=== Source passage ===
···

In the event that the compulsory acquisition of raw sugar under the Sugar Industry Act 1991 (Qld) or other similar legislation in other states or territories of Australia or any Act in substitution or any similar Act in any other state or territory is abolished in whole or in part or is altered in such a way as to enable Mackay or CSR to sell either all or part of its raw sugar produced in Queensland directly to the Manager (‘Abolition’) then the provisions of Schedule 2 shall apply.”

The relevant parts of Schedule 2 to the JVA were as follows:

“SCHEDULE 2

RAW SUGAR PURCHASE ARRANGEMENTS FOLLOWING ABOLITION

This Schedule sets out the principles under which the Participants of the Joint Venture will purchase their raw sugar requirements, for the Racecourse Refinery (‘Requirements’) in the event of Abolition.  ‘Abolition’ has the meaning given in clause 2.8.

Because it is not possible to prescribe all the conditions which may exist at the time of Abolition, this schedule is to be used as an indication of the intent of the Participants should a dispute arise in the negotiation of raw sugar supply contracts between the Participants, Mackay and CSR.

···

=== Task list ===
- A) In the sugar agreement excerpt, write out the words from "RAW SUGAR PURCHASE" to "in clause 2.8." again, swapping "Racecourse Refinery" for "Mackay Refinery".
- B) Which Queensland Act does the sugar agreement excerpt name as providing for the compulsory acquisition of raw sugar?
- C) Go on with the sugar agreement excerpt, starting after its final sentence.

=== Data extract ===
···

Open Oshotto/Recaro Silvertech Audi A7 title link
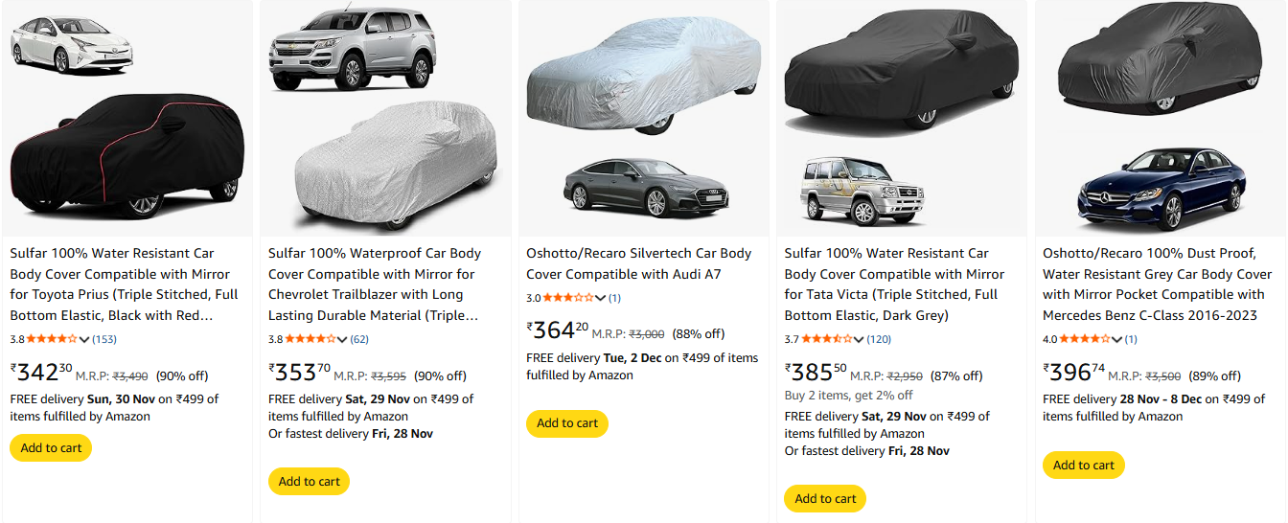Viewport: 1288px width, 523px height. (638, 263)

···

=== The responses ===
- A)
RAW SUGAR PURCHASE ARRANGEMENTS FOLLOWING ABOLITION

This Schedule sets out the principles under which the Participants of the Joint Venture will purchase their raw sugar requirements, for the Mackay Refinery (‘Requirements’) in the event of Abolition.  ‘Abolition’ has the meaning given in clause 2.8.

- B) The Sugar Industry Act 1991 (Qld).

- C)
Obligation to supply raw sugar on Abolition

The Participants will each severally appoint the Manager to purchase the raw sugar Requirements which will be expected to be of a standard of Brand 1 or better.

Subject to production limitations, Mackay will sell to the Manager sufficient raw sugar to meet the Requirements using its best endeavours to meet the quality parameters of the Manager.  Mackay will at all time give preference of supply to the Participants.

Should there be a shortfall and subject to it being able to meet the quality and tonnage requirements of the Manager, CSR’s Plane Creek Mill will sell the balance of the Requirements not supplied by Mackay and in such circumstances give preference of supply to the Participants.  For the avoidance of doubt this obligation applies only where CSR retains a majority ownership of Plane Creek Mill.

In the unlikely event that Mackay and CSR’s Plane Creek Mill do not have sufficient raw sugar to meet the Requirement and other supply sources are not viable, CSR will enter discussions in good faith to supply any further requirements from its next best source.

Though future increases in Requirements due to refinery expansions are not covered by these principles, it is expected that all parties will negotiate commercially in good faith to meet such Requirements. …”

I have emphasised the words which, upon the respondent’s case, contained the relevant term governing the supply to the refinery in 2011.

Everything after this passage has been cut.